Fin dallo scorso anno mons. Viganò aveva affermato pubblicamente che la Sede di Pietro era occupata a suo avviso da un usurpatore, ma con il suo J’accuse la sua posizione si fa chiara e ufficiale. Per questo egli afferma: «Non riconosco l’autorità né del tribunale che pretende di giudicarmi, né del suo Prefetto, né di chi lo ha nominato». La sua scelta di non presentarsi conferma le accuse che gli sono state rivolte e di cui egli si è fatto vanto, dichiarando: «Considero le accuse rivolte nei miei riguardi come un motivo di onore» (Post del 20 giugno).
C’è chi sottolinea che alle severe misure annunziate contro mons. Viganò non corrisponde altrettanta severità nei confronti di notori propagatori di eresie, quali sono alcuni vescovi tedeschi. Ma i vescovi tedeschi, applicando la strategia del modernismo, secondo cui bisogna lottare contro Roma rimanendo all’interno delle mura di Roma, si guardano bene dal negare pubblicamente l’autorità del Papa. Essi meritano indubbiamente di essere condannati, ma come si potrebbe pretendere la loro condanna, se Roma si astenesse dal condannare chi rifiuta, non di fatto, ma di principio la sua autorità?

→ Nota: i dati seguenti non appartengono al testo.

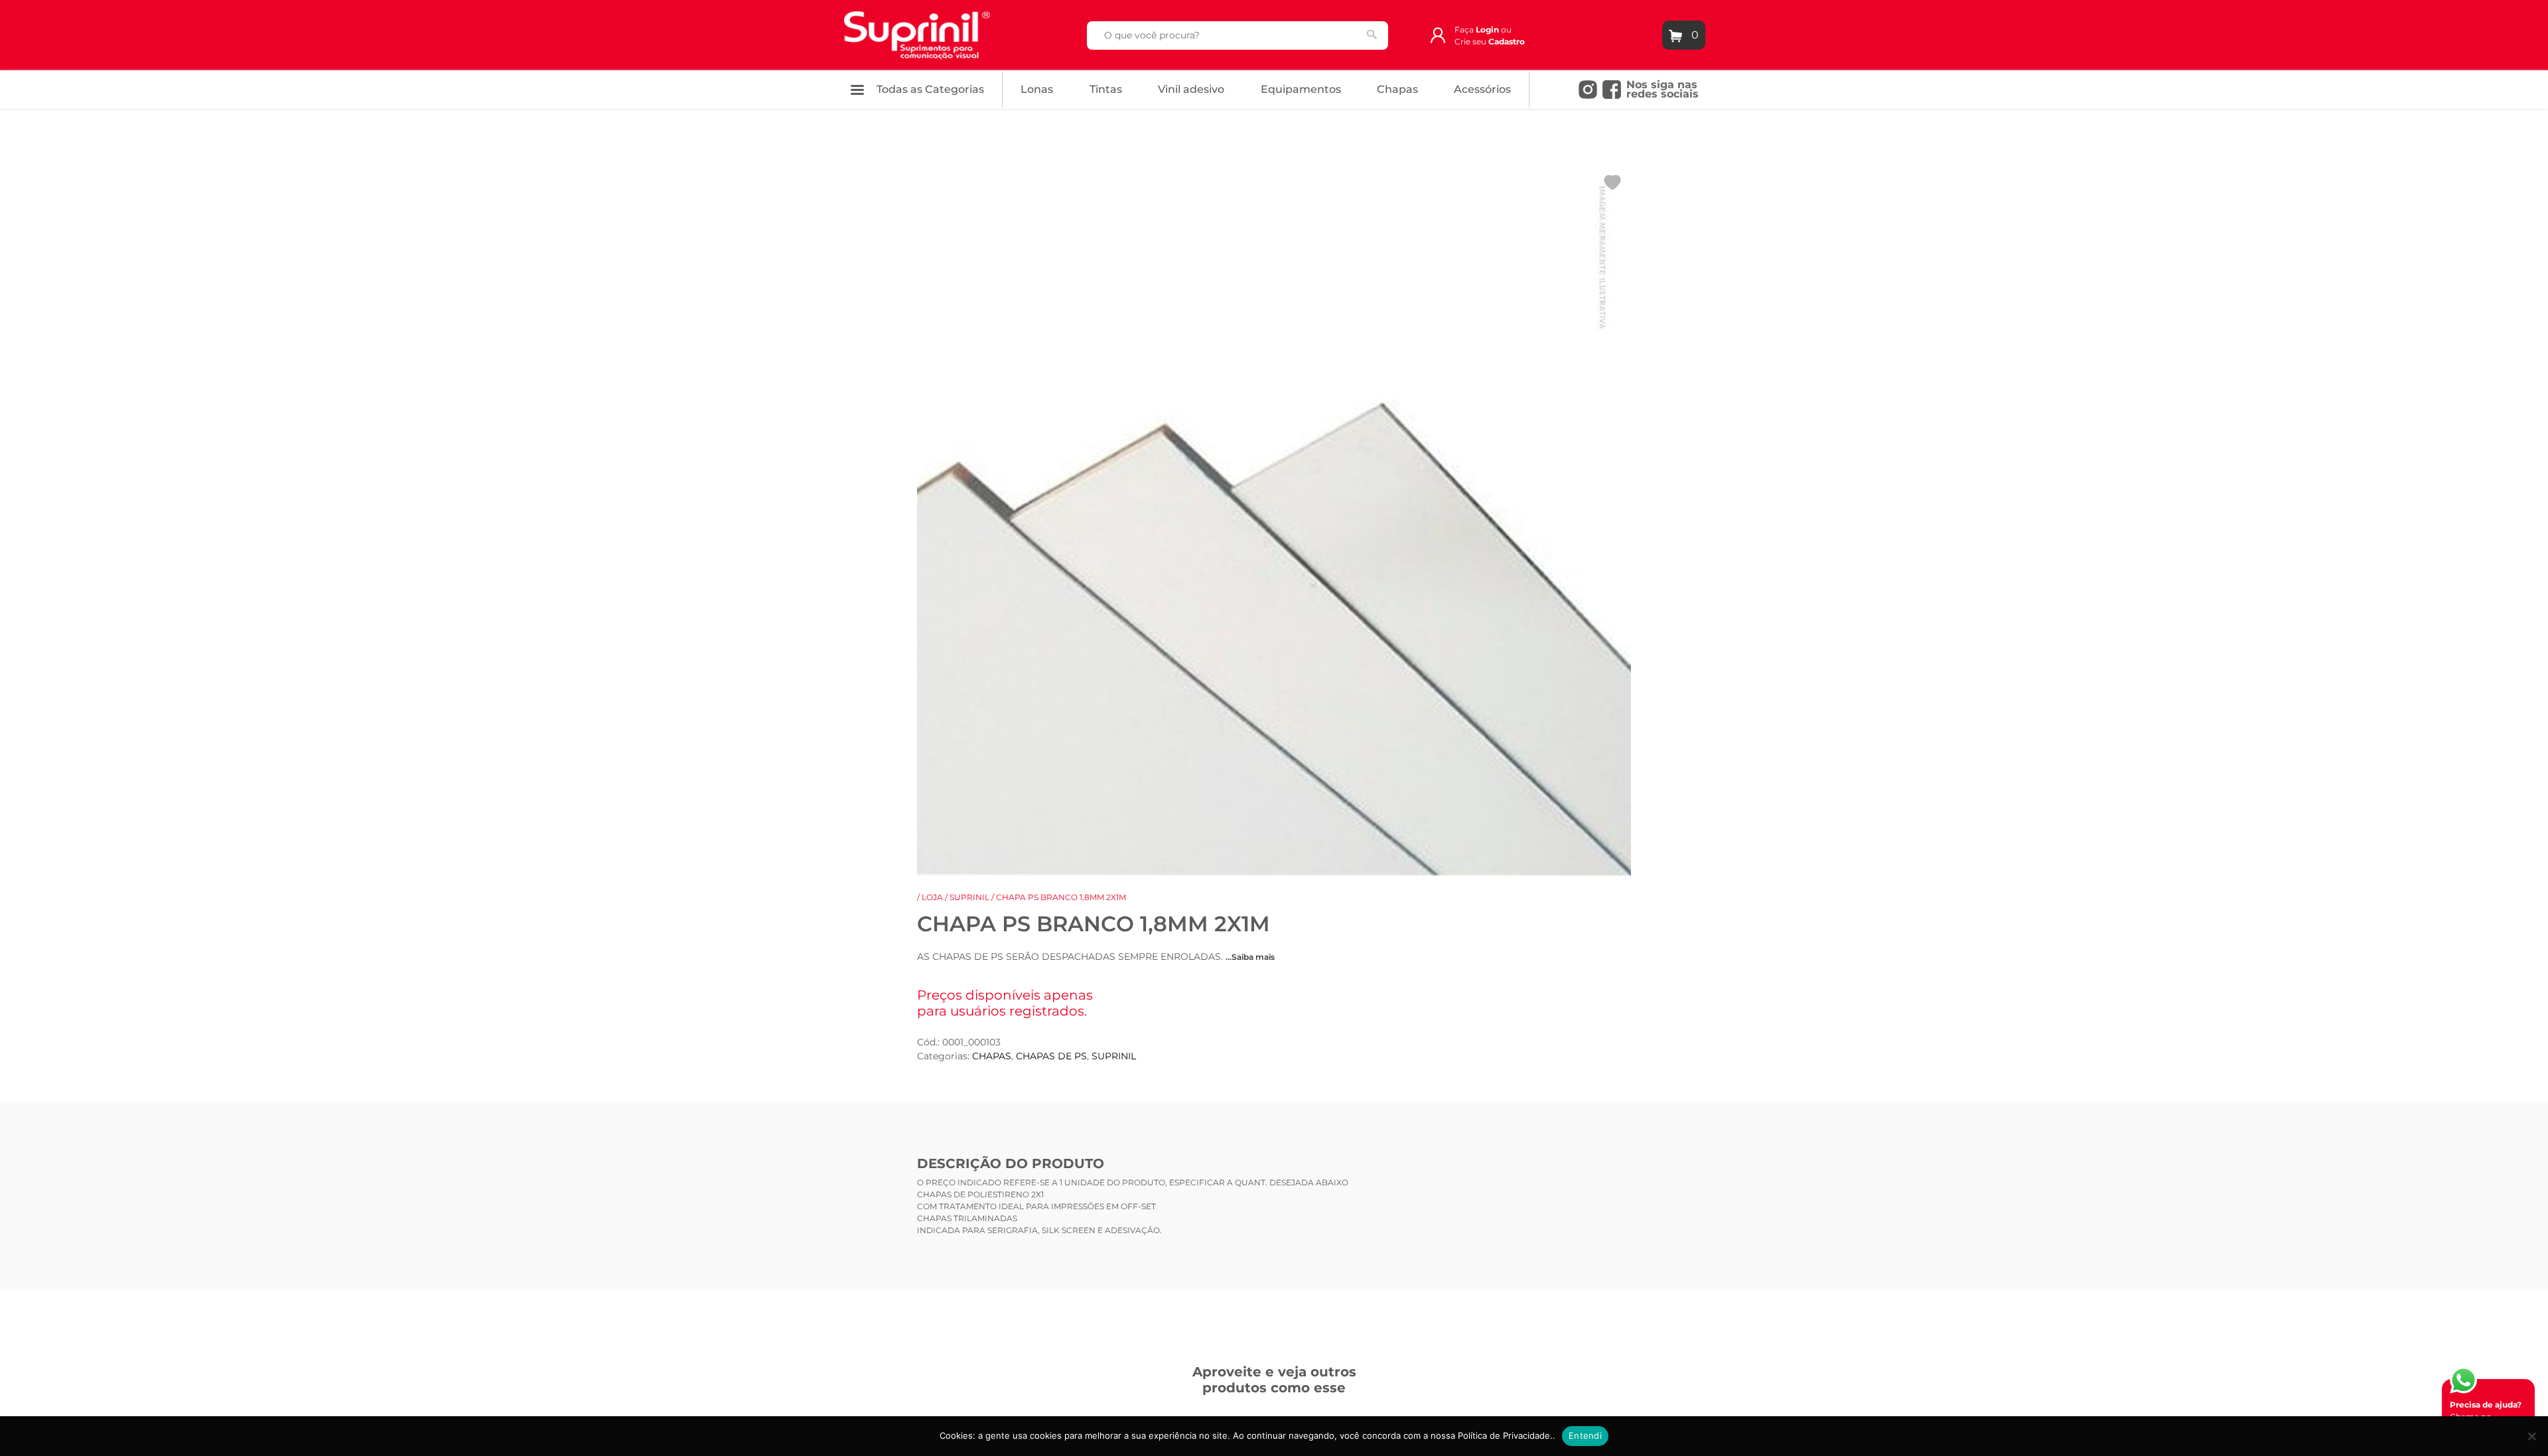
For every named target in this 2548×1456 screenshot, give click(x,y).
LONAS (1037, 89)
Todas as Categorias (929, 89)
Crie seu (1489, 41)
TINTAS (1106, 89)
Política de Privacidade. (1505, 1435)
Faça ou (1483, 29)
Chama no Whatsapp (2485, 1416)
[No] (2531, 1436)
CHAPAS (1397, 89)
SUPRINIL (969, 897)
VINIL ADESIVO (1191, 89)
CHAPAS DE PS (1051, 1056)
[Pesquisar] (1371, 34)
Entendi (1585, 1435)
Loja (932, 897)
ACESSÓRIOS (1482, 89)
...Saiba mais (1250, 957)
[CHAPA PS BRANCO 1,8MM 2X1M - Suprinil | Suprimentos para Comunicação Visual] (917, 34)
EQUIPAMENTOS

C’è anche chi paragona la vicenda di mons. Viganò e quella dell’arcivescovo francese mons. Marcel Lefebvre. La differenza tra i due casi è però evidente. Mons. Lefebvre non ha mai disconosciuto l’autorità di Roma. Dopo la prima condanna, nel maggio 1975, dell’opera di Ecône da parte del vescovo di Friburgo, fu lo stesso mons. Lefebvre a chiedere che, di fronte a tale abuso di potere, la sua causa fosse giudicata dalla Congregazione per la Dottrina della Fede. Il 28 gennaio 1978 il card. Seper, prefetto dell’ex Sant’Uffizio, inviava ad Ecône una cospicua documentazione sulla quale mons. Lefebvre era invitato a rispondere. L’arcivescovo francese intrattenne una copiosa corrispondenza con la Santa Sede e gli atti dell’inchiesta furono pubblicati dalla rivista Itinéraires nel maggio 1979, per poi apparire in traduzione italiana con il titolo Mons. Lefebvre e il Sant’Uffizio (Giovanni Volpe Editore, 1980). La lettura di questi documenti è sommamente istruttiva, anche per comprendere la posizione dell’arcivescovo francese che, nell’ultima lettera al card. Seper del 29 gennaio 1979, affidava «ogni cosa al giudizio del Santo Padre», che ormai era Giovanni Paolo II. Mons. Lefebvre accettò quindi la visita del card. Gagnon inviato nel 1987 dal Papa al seminario di Ecône nel 1987. Un amico e confidente del card. Gagnon, don Charles Theodore Murr, ha testimoniato che il rapporto del cardinale canadese fu elogiativo nei confronti della FSSPX e in particolare dei programmi di studio di Ecône (Prefazione a Kennedy Hall, The Defence, Augustinus Press, 2023). Una fitta trattativa tra mons. Lefebvre e l’allora prefetto della Congregazione per la Dottrina della Fede Josef Ratzinger si svolse del resto, fino alla vigilia delle consacrazioni episcopali di Ecône del 30 giugno 1988.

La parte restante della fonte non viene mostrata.